Vauled-ness of a complex number to an irrational power

[willybirkin]

Homework Statement

For z complex:

a.) is z^\sqrt{2} a multi-valued function, if so how many values does it have?

b.) Claim: z^\sqrt{2}=e^{\sqrt{2}ln(z)}=e^\sqrt{2}e^ln(z)=ze^\sqrt{2}
Since \sqrt{2} has 2 values, z^\sqrt{2} is 2 valued.

Is this correct? If not, correct it.

Homework Equations

The Attempt at a Solution

For part a I would intuitively assume that it is infinitely-valued since z^1/n has n values and \sqrt{2}=1+4/10+1/100+4/1000... so its denominator is approaching infinity. But this isn't exactly mathematically sound reasoning since referring to the "denominator" of an irrational number doesn't make any sense.

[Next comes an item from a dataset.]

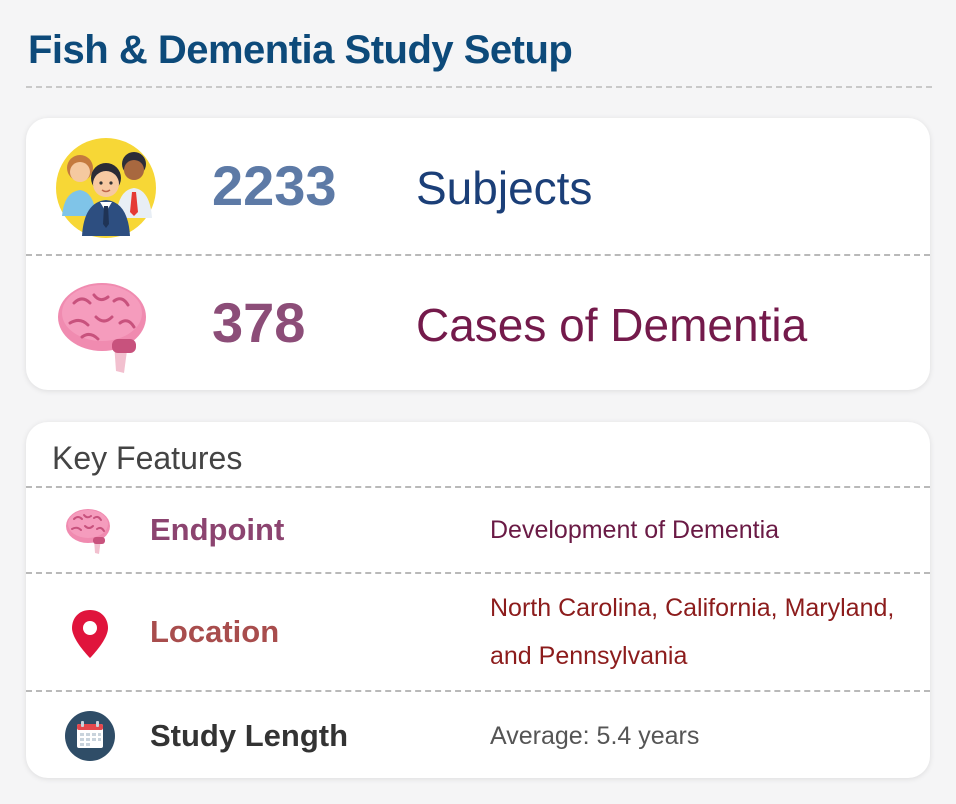 The width and height of the screenshot is (956, 804). Describe the element at coordinates (478, 735) in the screenshot. I see `feature-row-study-length: Study Length Average: 5.4 years` at that location.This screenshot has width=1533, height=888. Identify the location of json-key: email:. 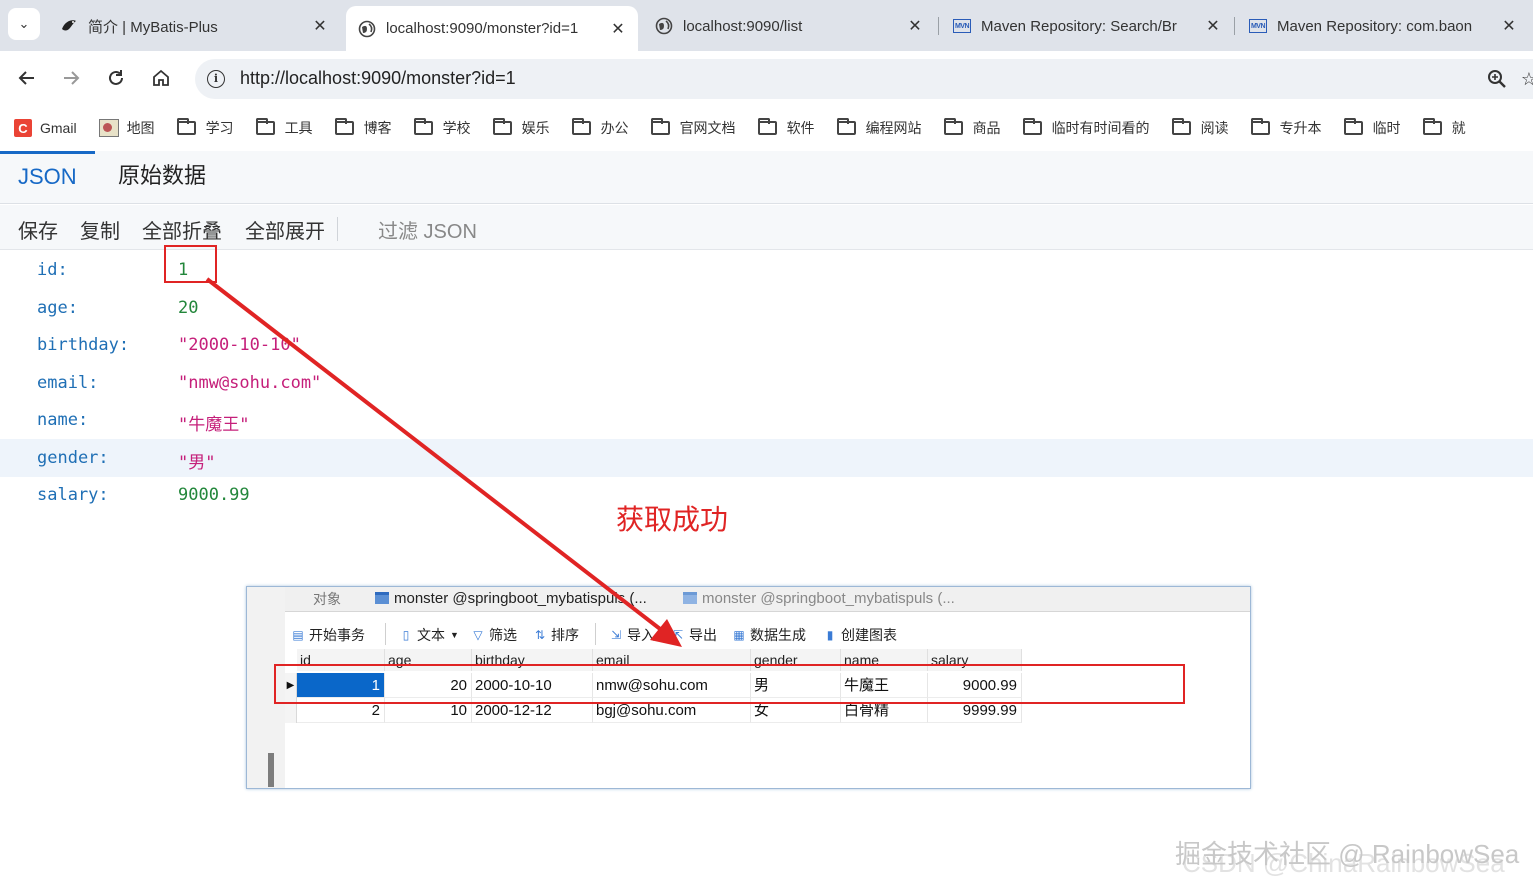
(68, 383).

For part b nothing really jumps out at me as being incorrect, except that it's conclusion disagrees with my belief for part a. It seems like all the steps are mathematically sound, unless there is some reason that you can't simplify e^ln(z) to z, in which case ln(z) being infinitely-valued would make the whole thing infinitely-valued

 

[SammyS]

For part b:
What two values does \sqrt{2} have ?

 

[willybirkin]

The positive and negative square roots of 2. Or, if you consider 2 to be complex with imaginary part 0 and real part 2, root(2)e^ik\pi with k=0,1.

 

[Hurkyl]

For the most part,
e^{ab} \neq e^a e^b


Also, whether or not \sqrt{2} is a multi-valued number depends on what precisely you mean by the notation -- two different conventions both make sense. Does your textbook state its convention anywhere?

 

[willybirkin]

Wow, I can't believe I missed that. Well then, after some manipulation that equation ought to become r^\sqrt{2}e^{i\sqrt{2}(\theta+2k\pi)} which unless I'm mistaken shouldn't ever be able to return to the original \theta, making it infinitely valued.